Improving Your Physical Performance in 3 Steps: #1 The Overload Principle
- 4 Oct ‘23
- Editorial OpenUp Medical
When it comes to exercise, the overload principle stands as one of the most crucial concepts to grasp. The overload principle suggests that to witness enhancements in physical fitness, an individual must consistently amplify the demands placed upon the body during exercise.
This objective can be attained through diverse approaches, such as intensifying the workout’s duration or intensity, incorporating weight or resistance, or heightening the frequency of exercise sessions.
What’s the overload principle about?
The overload principle is grounded in the body’s capacity to adapt to stress. When we engage in exercise, we subject our muscles, bones, and cardiovascular system to stress.
In response, our bodies adapt by reinforcing and becoming more efficient, thus enabling us to cope with higher degrees of stress in the future.
However, if we fail to consistently increase the stress imposed on the body, our progress in physical fitness will plateau.
What research says
Research consistently endorses the incorporation of the overload principle into exercise regimens. A 2016 meta-analysis conducted by Rhea et al. revealed that resistance training programs integrating progressive overload yielded significantly greater enhancements in muscle strength and size compared to non-progressive overload programs.
Similarly, a 2018 meta-analysis conducted by Krieger et al. concluded that augmenting the volume (sets and repetitions) and intensity (load) of resistance training led to more substantial improvements in muscle strength and size.
Nonetheless, the overload principle extends beyond resistance training. A 2017 meta-analysis by Grgic et al. demonstrated that augmenting running volume (distance and frequency) resulted in greater improvements in endurance performance, such as running speed and time to exhaustion.
Similarly, a 2019 meta-analysis by Schoenfeld et al. established that elevating the volume and intensity of aerobic exercise led to more pronounced enhancements in cardiovascular fitness.
Gradual and progressive application
It’s imperative to note that the overload principle should be implemented gradually and progressively. Subjecting the body to excessive stress too rapidly may precipitate injuries or burnout.
The American College of Sports Medicine advises against augmenting intensity or duration by more than 10% per week. This approach permits the body to acclimate to the stress gradually while still promoting advancement.
Another significant consideration when integrating the overload principle is the notion of periodisation. Periodisation entails segmenting a training programme into distinct phases, each with specific objectives and varying stress levels.
For instance, an athlete might devote several weeks to fortifying strength, succeeded by several weeks of high-volume training to bolster endurance. This method fosters a more structured application of the overload principle and can mitigate burnout or overtraining.

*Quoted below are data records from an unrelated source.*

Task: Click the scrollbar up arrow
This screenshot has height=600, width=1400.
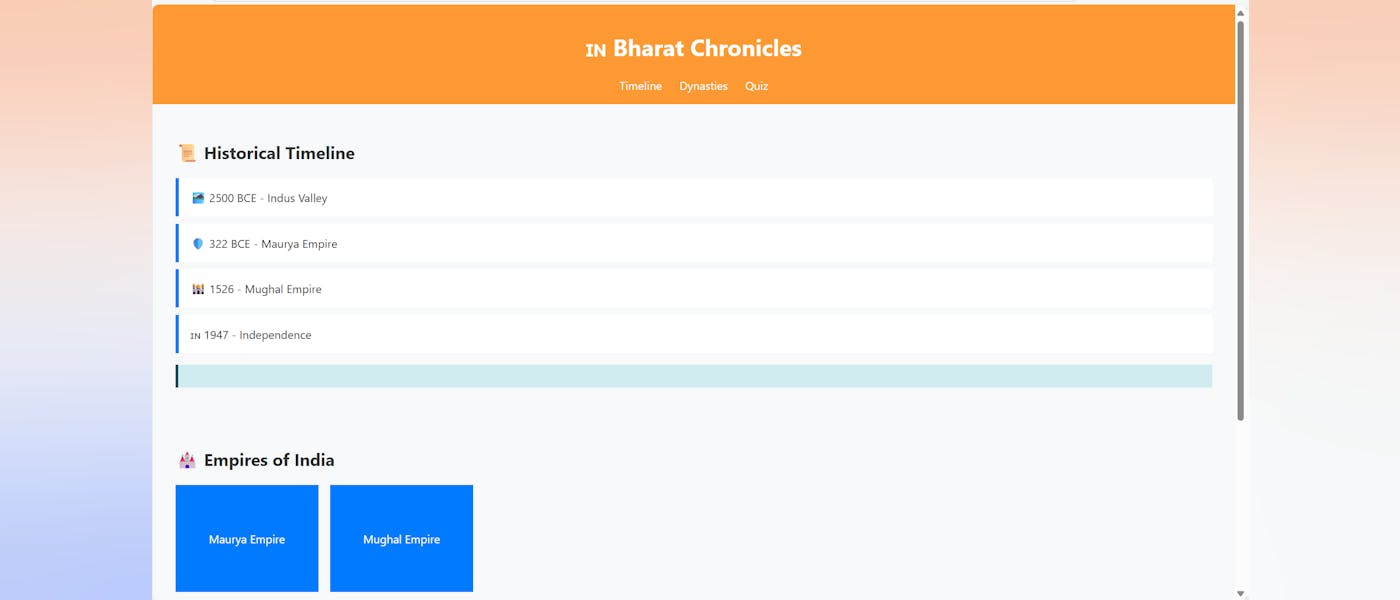Action: click(x=1241, y=13)
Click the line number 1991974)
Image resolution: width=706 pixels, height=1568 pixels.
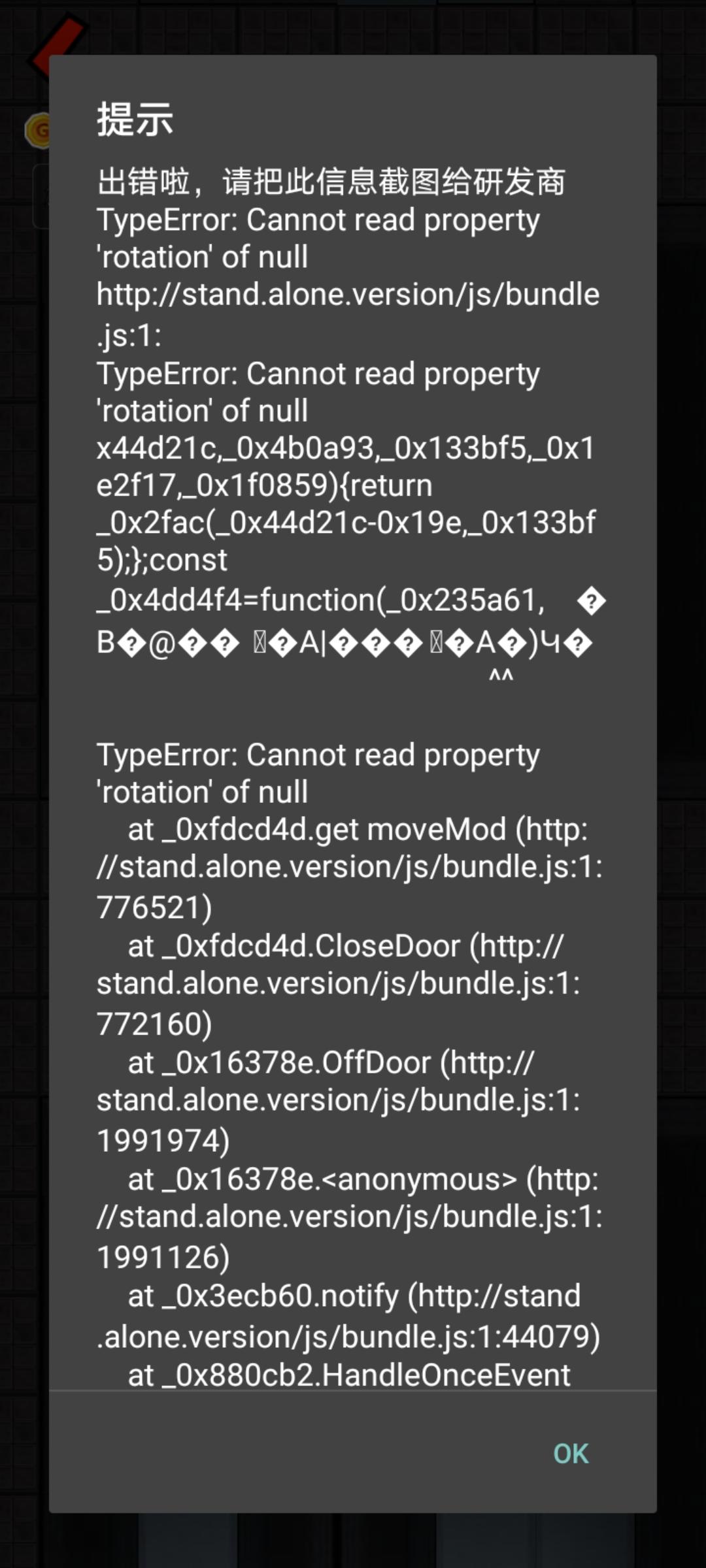163,1141
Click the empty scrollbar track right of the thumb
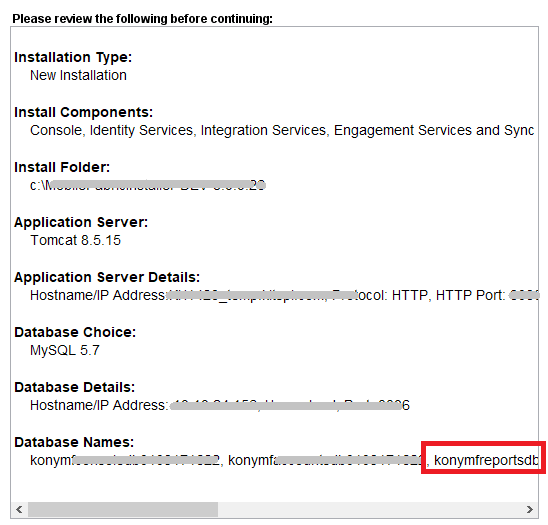The image size is (548, 525). [370, 509]
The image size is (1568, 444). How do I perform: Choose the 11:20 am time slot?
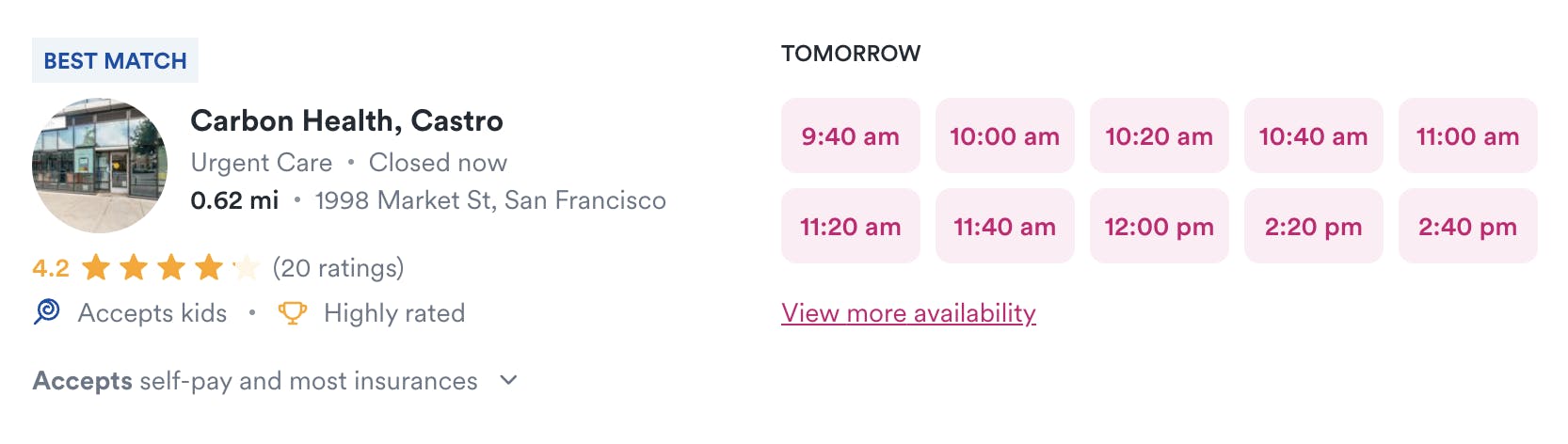pos(850,226)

These findings underscore the importance of progressively elevating the stress during exercise to yield advancements in physical fitness. However, it’s vital to recognise that the optimal level of stress is subject to individual factors, such as age, gender, and fitness level. This is where the principle of individualisation becomes relevant.
Individualisation involves tailoring exercise programmes to cater to an individual’s distinct needs and objectives. This may encompass considerations such as existing fitness level, history of injuries, and personal preferences.
By factoring in these individual elements, exercise regimens can be tailored to maximise the benefits of the overload principle while minimising the risk of injury or burnout.
Maximising the benefits of your workouts
The overload principle constitutes a pivotal concept in exercise, consistently substantiated by research. Through a gradual and progressive augmentation of stress during exercise, individuals can achieve more substantial enhancements in physical fitness.
However, it is crucial to apply the overload principle progressively and systematically in an individualised manner. Additionally, incorporating periodisation is vital to avert injuries or burnout.